# Problem connecting to free online VPN



## rakesh-the gilli (Apr 4, 2014)

Recently i came across online vpn- vpnaccount.org. I thought of trying it at my office. I created a VPN account and connected successfully for the first time but after minutes it got disconnected. When i tried reconnecting, it gave an error - 

"registering your computer on the network. Error 720: A connection to the remote computer could not be established. You might need to change the network settings for this connection"

At random times, it gets connected but mostly it comes up with this error. Is it always like this with free online VPN's or is it due to some problem at my end.? I am using Windows 7 SP1 32 bit. Our office has fortiguard firewall as web filter


----------



## rakesh-the gilli (Apr 8, 2014)

Bump... Anyone has any idea. Has anyone used a VPN service and encountered such errors.


----------



## tanmaymohan (Apr 11, 2014)

MATERIAL SHOWN
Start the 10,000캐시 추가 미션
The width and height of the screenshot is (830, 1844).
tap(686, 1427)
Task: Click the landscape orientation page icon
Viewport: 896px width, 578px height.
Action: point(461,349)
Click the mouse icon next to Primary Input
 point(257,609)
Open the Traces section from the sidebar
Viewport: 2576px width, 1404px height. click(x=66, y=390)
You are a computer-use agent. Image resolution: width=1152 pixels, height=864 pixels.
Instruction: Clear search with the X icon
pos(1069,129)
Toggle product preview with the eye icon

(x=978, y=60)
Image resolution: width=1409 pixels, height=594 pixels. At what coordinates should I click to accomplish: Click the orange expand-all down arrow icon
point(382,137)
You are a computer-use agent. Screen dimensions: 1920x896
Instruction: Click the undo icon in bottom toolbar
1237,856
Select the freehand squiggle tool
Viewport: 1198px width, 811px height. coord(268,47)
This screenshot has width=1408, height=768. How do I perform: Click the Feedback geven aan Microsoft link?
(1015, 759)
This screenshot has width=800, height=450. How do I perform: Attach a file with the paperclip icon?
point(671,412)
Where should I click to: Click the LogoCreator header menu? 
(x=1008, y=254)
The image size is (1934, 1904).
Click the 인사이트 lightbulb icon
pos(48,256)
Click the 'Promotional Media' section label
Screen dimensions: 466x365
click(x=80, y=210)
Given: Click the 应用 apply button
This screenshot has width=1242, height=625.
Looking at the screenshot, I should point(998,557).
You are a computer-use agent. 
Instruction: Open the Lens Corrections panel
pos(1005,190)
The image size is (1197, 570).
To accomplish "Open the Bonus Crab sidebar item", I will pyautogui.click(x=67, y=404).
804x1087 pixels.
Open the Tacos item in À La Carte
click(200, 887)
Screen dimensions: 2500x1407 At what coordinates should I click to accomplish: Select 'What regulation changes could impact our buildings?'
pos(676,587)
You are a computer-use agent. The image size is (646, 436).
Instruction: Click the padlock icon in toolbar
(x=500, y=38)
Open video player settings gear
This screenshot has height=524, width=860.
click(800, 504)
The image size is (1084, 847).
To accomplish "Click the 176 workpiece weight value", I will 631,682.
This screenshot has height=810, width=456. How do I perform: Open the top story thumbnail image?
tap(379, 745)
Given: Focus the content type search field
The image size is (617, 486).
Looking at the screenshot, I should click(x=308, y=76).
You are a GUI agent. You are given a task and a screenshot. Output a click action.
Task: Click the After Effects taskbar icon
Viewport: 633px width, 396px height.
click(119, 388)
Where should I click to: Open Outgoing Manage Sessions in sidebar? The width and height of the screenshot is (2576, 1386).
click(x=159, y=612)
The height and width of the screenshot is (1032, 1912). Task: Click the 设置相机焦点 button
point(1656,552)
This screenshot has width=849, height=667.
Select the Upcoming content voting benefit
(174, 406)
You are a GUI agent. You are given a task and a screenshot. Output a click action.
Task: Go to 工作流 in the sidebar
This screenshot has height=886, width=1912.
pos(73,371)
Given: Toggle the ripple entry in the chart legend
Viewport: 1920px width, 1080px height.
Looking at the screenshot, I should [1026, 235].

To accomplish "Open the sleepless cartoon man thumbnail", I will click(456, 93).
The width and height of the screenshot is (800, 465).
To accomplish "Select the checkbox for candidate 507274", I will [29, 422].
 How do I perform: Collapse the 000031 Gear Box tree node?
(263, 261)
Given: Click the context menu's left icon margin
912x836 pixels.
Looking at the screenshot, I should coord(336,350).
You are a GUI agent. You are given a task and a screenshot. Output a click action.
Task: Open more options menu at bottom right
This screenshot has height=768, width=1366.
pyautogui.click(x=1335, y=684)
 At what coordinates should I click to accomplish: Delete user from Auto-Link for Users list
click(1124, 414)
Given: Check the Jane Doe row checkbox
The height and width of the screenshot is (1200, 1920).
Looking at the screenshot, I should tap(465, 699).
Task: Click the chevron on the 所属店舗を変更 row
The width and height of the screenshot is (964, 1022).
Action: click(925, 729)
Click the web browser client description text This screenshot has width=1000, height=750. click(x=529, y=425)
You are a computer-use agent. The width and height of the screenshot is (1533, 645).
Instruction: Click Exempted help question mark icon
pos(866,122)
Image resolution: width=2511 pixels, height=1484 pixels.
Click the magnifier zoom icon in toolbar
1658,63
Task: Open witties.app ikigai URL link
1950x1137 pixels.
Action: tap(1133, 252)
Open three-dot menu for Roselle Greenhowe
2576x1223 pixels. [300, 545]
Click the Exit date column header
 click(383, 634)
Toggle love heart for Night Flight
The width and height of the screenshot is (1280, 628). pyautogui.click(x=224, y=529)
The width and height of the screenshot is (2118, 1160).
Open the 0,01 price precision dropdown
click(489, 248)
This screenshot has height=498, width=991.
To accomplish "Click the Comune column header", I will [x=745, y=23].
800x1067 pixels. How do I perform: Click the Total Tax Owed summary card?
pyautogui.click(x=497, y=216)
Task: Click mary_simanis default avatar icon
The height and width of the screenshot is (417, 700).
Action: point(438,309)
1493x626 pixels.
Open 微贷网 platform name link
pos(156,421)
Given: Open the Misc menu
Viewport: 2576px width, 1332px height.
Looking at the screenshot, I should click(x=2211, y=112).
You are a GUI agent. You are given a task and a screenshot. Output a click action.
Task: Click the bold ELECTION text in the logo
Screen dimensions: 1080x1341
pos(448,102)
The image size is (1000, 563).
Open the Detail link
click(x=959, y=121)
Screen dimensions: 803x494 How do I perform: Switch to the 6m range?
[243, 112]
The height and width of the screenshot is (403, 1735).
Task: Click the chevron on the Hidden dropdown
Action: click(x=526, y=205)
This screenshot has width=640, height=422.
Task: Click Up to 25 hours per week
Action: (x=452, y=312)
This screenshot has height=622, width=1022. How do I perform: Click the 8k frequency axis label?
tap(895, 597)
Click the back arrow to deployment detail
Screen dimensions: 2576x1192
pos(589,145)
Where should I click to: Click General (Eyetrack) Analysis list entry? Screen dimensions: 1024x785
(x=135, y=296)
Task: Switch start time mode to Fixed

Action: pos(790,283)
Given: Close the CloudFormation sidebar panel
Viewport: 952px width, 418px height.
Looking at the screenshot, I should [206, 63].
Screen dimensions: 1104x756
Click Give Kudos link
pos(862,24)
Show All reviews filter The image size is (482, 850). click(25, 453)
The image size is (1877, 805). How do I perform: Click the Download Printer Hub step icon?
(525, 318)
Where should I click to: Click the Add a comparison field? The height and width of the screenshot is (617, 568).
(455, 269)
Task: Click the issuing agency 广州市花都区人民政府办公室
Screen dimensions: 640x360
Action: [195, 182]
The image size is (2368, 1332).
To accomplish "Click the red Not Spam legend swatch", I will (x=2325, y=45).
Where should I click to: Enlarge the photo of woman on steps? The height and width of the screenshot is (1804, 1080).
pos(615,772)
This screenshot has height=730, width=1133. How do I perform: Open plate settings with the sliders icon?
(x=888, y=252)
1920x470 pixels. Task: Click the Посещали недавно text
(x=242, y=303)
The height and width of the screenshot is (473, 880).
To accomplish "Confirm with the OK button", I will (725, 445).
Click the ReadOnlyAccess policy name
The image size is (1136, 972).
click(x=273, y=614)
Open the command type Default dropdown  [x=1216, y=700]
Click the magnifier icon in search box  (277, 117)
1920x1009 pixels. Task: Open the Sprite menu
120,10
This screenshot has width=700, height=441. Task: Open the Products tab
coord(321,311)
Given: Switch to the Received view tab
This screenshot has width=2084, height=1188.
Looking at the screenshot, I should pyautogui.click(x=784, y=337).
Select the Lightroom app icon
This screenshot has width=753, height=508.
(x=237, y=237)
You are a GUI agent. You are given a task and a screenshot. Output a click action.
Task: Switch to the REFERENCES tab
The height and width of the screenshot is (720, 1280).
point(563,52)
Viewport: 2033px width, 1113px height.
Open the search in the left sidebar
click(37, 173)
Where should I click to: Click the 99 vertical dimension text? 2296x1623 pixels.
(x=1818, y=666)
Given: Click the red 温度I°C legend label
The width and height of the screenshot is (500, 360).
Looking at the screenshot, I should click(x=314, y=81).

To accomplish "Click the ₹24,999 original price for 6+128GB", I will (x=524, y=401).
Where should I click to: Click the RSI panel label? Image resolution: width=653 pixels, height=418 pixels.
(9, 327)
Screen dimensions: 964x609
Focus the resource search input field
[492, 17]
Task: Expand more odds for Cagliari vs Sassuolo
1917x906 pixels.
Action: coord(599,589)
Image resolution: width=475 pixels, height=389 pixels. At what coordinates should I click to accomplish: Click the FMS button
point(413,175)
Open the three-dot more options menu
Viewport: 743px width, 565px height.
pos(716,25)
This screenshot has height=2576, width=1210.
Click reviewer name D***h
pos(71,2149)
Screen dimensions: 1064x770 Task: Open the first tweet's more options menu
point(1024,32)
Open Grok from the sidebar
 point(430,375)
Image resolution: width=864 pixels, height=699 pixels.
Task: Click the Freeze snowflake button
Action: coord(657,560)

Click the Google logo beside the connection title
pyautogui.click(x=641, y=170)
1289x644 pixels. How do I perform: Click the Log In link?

THE TASKS
**A.** Give back the whole forum thread about the free VPN connection error, word for word.
**B.** Output the stretch of the entries from their first line through the line containing "point(382,137)" as a JSON list of strings, one string per line, skipping blank lines.
The forum thread and the entries come from unrelated sources.

ANSWERS TO THE EXERCISE
**A.**
# Problem connecting to free online VPN



## rakesh-the gilli (Apr 4, 2014)

Recently i came across online vpn- vpnaccount.org. I thought of trying it at my office. I created a VPN account and connected successfully for the first time but after minutes it got disconnected. When i tried reconnecting, it gave an error - 

"registering your computer on the network. Error 720: A connection to the remote computer could not be established. You might need to change the network settings for this connection"

At random times, it gets connected but mostly it comes up with this error. Is it always like this with free online VPN's or is it due to some problem at my end.? I am using Windows 7 SP1 32 bit. Our office has fortiguard firewall as web filter


----------



## rakesh-the gilli (Apr 8, 2014)

Bump... Anyone has any idea. Has anyone used a VPN service and encountered such errors.


----------



## tanmaymohan (Apr 11, 2014)

**B.**
[
  "Start the 10,000캐시 추가 미션",
  "The width and height of the screenshot is (830, 1844).",
  "tap(686, 1427)",
  "Task: Click the landscape orientation page icon",
  "Viewport: 896px width, 578px height.",
  "Action: point(461,349)",
  "Click the mouse icon next to Primary Input",
  " point(257,609)",
  "Open the Traces section from the sidebar",
  "Viewport: 2576px width, 1404px height. click(x=66, y=390)",
  "You are a computer-use agent. Image resolution: width=1152 pixels, height=864 pixels.",
  "Instruction: Clear search with the X icon",
  "pos(1069,129)",
  "Toggle product preview with the eye icon",
  "(x=978, y=60)",
  "Image resolution: width=1409 pixels, height=594 pixels. At what coordinates should I click to accomplish: Click the orange expand-all down arrow icon",
  "point(382,137)"
]